If I survived this, I'd make sure he knew that much. His ability to only half trust me pinned me into a box of legalities, and it compromised his mission—my mission. It put his daughter at risk.
One thing was certain: soon enough, all of this was going to come to a head. Either I'd fail my mission and Roni and I'd both be dead, or it would all be over. Roni's father would send Marine One to fly her home. I'd be out of time to decide if I wanted to be Roni's real boyfriend.
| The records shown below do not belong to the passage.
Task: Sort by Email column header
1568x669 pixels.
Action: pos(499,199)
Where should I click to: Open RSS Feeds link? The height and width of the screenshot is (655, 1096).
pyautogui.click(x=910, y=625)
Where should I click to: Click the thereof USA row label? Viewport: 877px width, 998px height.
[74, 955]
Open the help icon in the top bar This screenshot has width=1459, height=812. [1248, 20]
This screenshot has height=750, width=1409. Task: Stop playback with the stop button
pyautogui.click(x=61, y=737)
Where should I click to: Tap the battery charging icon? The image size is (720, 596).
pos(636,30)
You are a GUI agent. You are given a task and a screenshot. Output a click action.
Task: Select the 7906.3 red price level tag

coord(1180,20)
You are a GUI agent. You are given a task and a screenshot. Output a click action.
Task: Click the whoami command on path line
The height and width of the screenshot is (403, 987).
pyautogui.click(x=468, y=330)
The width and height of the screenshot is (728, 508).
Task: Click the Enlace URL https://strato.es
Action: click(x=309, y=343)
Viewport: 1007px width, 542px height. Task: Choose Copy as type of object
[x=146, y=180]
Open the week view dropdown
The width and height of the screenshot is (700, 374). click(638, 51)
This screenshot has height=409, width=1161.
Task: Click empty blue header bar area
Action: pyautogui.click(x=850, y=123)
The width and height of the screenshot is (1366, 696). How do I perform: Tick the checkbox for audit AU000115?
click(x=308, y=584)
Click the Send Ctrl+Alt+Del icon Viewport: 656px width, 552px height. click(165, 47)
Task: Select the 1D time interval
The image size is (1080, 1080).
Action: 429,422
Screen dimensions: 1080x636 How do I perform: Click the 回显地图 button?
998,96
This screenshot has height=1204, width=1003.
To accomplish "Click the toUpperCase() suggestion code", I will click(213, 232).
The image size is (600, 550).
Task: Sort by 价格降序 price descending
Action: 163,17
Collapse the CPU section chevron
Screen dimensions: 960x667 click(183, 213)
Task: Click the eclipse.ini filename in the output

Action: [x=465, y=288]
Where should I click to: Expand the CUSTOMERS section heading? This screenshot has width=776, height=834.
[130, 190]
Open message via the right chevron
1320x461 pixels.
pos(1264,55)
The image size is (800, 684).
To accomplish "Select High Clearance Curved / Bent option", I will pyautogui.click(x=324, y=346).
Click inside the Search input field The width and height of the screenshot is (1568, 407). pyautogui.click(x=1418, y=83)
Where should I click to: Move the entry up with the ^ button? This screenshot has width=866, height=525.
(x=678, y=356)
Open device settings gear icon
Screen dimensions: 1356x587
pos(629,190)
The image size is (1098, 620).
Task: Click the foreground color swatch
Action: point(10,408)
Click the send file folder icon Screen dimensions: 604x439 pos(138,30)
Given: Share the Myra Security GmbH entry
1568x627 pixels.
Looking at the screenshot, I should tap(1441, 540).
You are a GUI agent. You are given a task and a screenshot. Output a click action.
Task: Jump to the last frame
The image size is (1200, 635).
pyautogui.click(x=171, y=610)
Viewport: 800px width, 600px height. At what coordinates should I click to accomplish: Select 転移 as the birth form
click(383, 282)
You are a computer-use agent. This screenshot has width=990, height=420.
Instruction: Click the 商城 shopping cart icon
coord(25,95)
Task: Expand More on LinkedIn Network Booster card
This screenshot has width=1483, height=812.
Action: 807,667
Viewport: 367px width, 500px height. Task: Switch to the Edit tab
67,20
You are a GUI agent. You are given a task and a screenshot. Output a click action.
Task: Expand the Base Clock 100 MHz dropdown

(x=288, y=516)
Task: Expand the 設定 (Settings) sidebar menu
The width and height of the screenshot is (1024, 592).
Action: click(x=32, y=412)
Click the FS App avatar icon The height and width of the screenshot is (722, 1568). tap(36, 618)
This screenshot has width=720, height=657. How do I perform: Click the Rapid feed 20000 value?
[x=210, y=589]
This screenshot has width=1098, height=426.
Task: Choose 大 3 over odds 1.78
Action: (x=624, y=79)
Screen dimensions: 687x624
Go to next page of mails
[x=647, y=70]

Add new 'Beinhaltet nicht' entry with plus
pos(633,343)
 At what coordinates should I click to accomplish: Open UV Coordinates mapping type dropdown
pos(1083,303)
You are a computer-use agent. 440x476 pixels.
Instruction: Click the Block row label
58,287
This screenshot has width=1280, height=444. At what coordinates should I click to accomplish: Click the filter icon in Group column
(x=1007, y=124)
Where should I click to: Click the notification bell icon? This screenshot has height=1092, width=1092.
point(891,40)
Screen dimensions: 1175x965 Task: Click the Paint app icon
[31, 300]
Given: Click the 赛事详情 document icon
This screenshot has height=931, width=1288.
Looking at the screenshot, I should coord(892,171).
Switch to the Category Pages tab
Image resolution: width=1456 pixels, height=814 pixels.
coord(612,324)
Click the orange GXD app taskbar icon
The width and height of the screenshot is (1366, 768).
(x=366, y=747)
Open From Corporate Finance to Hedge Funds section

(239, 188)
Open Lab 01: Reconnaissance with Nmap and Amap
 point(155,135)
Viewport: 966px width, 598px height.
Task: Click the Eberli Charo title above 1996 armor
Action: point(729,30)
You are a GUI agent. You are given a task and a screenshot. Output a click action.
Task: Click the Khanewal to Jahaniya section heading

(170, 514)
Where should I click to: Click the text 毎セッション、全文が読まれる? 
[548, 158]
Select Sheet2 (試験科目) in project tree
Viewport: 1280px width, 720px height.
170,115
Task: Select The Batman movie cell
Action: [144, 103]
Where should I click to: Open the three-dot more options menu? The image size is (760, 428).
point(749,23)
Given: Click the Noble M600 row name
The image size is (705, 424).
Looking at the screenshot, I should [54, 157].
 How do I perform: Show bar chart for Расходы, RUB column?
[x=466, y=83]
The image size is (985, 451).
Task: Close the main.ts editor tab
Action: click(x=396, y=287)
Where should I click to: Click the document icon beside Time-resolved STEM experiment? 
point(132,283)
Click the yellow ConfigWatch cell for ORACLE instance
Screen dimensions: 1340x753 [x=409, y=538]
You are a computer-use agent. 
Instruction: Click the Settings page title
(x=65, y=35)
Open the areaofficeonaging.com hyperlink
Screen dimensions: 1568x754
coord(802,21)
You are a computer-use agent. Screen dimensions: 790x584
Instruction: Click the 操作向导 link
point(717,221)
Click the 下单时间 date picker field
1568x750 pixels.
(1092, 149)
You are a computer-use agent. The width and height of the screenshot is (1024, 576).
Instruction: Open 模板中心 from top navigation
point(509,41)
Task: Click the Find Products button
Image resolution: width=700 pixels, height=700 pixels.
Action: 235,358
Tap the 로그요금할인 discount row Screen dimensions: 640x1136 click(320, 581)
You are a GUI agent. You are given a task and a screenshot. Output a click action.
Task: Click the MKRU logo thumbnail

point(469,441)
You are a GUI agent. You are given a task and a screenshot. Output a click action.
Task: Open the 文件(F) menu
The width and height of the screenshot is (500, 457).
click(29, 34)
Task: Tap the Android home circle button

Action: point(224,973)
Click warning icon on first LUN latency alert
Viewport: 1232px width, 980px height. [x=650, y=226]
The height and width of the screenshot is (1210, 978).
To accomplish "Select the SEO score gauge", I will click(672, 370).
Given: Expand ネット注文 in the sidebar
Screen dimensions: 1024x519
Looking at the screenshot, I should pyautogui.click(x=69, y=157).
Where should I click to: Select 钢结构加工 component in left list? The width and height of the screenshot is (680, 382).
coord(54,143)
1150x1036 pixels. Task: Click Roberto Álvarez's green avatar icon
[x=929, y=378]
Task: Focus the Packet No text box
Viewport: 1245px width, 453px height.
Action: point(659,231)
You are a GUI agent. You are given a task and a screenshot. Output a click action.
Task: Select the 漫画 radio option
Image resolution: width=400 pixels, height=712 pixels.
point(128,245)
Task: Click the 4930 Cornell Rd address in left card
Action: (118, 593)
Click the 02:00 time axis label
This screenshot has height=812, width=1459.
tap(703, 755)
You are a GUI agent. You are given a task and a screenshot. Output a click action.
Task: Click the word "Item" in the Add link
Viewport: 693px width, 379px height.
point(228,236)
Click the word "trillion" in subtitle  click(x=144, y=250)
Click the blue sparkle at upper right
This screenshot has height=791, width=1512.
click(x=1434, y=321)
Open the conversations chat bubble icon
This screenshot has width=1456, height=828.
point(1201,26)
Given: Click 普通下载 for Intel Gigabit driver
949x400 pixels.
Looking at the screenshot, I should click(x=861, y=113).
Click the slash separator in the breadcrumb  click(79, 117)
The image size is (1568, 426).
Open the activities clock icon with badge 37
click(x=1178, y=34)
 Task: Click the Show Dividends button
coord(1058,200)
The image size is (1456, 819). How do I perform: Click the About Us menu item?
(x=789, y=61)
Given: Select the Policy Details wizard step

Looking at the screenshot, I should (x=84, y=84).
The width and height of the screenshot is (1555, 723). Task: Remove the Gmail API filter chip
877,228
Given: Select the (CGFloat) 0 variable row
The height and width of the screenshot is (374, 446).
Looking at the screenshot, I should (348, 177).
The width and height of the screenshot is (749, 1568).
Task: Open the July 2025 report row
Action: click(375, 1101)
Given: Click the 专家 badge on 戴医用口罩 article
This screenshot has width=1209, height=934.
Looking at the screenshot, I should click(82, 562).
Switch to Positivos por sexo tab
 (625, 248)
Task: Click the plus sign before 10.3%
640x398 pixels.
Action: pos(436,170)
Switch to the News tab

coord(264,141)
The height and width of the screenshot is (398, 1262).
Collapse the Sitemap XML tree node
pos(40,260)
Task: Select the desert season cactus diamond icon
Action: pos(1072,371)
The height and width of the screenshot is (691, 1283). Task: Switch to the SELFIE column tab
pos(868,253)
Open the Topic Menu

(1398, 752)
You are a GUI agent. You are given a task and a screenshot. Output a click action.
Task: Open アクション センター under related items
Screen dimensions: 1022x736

Sometimes it felt hard to separate what was real between us and what wasn't. While me being her boyfriend was fake, I was her bodyguard for real. Somewhere down the line my motivation changed. At first it was about the money, another job, and its prestige—a secret assignment from the president, too good to be true. Now, I actually truly cared about Roni. If the president tore up his contract tomorrow and took back his money, I'd still see this job through. I didn't want anything bad to happen to her.
I was beginning to understand what a teenage version of me couldn't. Roni had the ability to get under my skin like no one else because she was the real deal. Our competitiveness was the catalyst that always drove me to be better. Her soft beauty and intelligence were something I admired. I wanted her, all of her.
I wasn't sure if she felt the same, but I suspected she might. It felt like maybe we should have been this way all along. Like finding my favorite uniform tucked into the back of my closet and putting it on to see that it fit like a glove.
It was a poor comparison, but a simple one. I needed to make sure that the uniform, or Roni in this situation, truly fit—and if she did, then I needed to convince her to put our past behind us and be with me for real. Nothing dictated by a contract drawn up by her father—something real. I wanted her to be mine for real, president or terrorist group be damned.
But first, I needed to make sure she stayed safe.